== Source

De nos envoyés spéciaux dans le bled

05 mai 1961
15m 30s
Réf. 00015

Notice

Résumé :

Après l'échec du putsch des généraux à Alger en avril 1961, Cinq colonnes à la une interviewe des militaires restés loyaux au gouvernement français. Sur le terrain, en Kabylie, ces hommes témoignent de leurs choix tout comme les soldats du contingent.

Type de média :
Date de diffusion :
05 mai 1961
Source :

Éclairage

Dans la nuit du 21 au 22 avril 1961 à Alger, quatre généraux – Maurice Challe, Edmond Jouhaud, André Zeller et Raoul Salan (qui ne rejoindra Alger que le 23) – prennent la tête d'un coup d'État avec l'appui du 1er régiment étranger de parachutistes dont le commandement par intérim est assuré par Hélie Denoix de Saint Marc. Un coup de force qui fait suite à la conférence de presse du 11 avril au cours de laquelle le général de Gaulle avait parlé de l'Algérie comme d'un État souverain, ce qui provoqua la colère de ceux qui croyaient que l'Algérie française avait encore un avenir.

====
== Données

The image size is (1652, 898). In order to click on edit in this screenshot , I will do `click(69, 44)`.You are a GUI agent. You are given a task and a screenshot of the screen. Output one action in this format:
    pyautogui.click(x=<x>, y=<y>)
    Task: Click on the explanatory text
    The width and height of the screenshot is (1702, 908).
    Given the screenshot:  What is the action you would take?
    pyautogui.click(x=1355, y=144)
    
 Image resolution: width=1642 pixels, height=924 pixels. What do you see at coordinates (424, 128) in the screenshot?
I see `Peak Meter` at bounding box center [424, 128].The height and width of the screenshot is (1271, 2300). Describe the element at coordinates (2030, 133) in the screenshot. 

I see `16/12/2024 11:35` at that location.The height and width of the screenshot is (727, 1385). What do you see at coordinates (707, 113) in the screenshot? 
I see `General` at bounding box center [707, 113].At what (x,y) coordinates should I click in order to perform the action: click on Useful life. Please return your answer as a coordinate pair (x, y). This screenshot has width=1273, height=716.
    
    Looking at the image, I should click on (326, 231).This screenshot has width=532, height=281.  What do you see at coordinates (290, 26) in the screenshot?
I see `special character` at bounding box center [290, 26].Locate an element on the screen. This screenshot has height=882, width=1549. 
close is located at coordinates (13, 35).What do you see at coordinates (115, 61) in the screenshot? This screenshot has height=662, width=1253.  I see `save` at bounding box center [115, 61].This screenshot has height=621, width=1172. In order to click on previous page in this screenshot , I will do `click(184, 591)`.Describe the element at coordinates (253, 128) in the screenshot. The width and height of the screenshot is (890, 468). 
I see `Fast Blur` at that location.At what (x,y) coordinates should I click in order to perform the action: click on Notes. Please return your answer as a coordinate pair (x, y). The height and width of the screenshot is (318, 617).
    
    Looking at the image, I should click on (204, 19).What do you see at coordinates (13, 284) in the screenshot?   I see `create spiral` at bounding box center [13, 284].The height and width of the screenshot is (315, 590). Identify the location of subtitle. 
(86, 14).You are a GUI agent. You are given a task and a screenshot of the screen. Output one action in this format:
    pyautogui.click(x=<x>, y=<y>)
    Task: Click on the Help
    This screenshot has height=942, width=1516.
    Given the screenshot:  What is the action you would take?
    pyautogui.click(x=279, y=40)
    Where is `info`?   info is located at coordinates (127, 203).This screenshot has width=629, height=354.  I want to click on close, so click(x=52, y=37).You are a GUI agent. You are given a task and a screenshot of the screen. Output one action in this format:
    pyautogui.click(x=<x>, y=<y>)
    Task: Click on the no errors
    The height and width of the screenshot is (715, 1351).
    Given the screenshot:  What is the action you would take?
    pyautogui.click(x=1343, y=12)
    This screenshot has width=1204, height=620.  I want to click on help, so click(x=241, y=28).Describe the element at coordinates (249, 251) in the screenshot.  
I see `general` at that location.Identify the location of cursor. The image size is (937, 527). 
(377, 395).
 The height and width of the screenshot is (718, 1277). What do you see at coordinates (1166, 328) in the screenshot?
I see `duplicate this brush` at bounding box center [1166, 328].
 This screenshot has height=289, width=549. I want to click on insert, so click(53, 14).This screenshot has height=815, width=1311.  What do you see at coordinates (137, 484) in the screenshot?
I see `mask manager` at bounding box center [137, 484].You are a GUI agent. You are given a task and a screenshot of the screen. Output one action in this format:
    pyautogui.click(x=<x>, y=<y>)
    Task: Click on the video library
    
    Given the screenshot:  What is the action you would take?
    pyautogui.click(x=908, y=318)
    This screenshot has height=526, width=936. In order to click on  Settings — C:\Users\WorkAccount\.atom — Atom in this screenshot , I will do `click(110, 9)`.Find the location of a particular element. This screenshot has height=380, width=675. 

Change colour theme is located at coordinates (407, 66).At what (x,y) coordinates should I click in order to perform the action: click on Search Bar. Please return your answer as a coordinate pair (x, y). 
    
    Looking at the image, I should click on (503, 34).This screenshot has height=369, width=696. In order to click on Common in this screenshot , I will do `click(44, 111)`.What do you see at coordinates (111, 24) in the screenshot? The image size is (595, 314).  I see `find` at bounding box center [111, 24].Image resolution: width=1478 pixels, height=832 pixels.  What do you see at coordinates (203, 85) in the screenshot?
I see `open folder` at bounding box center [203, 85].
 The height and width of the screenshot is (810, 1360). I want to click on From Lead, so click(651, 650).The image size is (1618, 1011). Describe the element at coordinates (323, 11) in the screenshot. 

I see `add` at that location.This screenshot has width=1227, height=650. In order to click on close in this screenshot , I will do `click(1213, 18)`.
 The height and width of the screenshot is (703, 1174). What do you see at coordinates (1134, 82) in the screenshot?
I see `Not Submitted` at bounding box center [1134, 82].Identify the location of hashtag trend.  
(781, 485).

====

[Consignes]:
a: D'après le texte sur le putsch d'Alger, quel régiment appuie le coup d'État des quatre généraux ?
b: Traduisez en anglais cette phrase du texte sur le putsch d'Alger : « Sur le terrain, en Kabylie, ces hommes témoignent de leurs choix tout comme les soldats du contingent. »
c: Poursuivez le texte sur le putsch d'Alger après sa dernière phrase.

[Résultats]:
a: Le 1er régiment étranger de parachutistes.

b: In the field, in Kabylie, these men speak about their choices, as do the conscript soldiers.

c:
Le 23 avril, en réaction à ces événements, le général de Gaulle prononça un discours dont le contenu autant que la forme revêtaient une dimension militaire : « Un pouvoir insurrectionnel s'est établi en Algérie par un pronunciamiento militaire. [...] Ce groupe et ce quarteron possèdent un savoir-faire expéditif et limité. [...] Leur entreprise conduit tout droit à un désastre national ». Terminant son allocution par une demande de soutien – « Françaises, Français, voyez où risque d'aller la France, par rapport à ce qu'elle était en train de redevenir. Françaises, Français, aidez-moi ! » –, le général avait finalement su trouver les arguments permettant de sortir de la crise.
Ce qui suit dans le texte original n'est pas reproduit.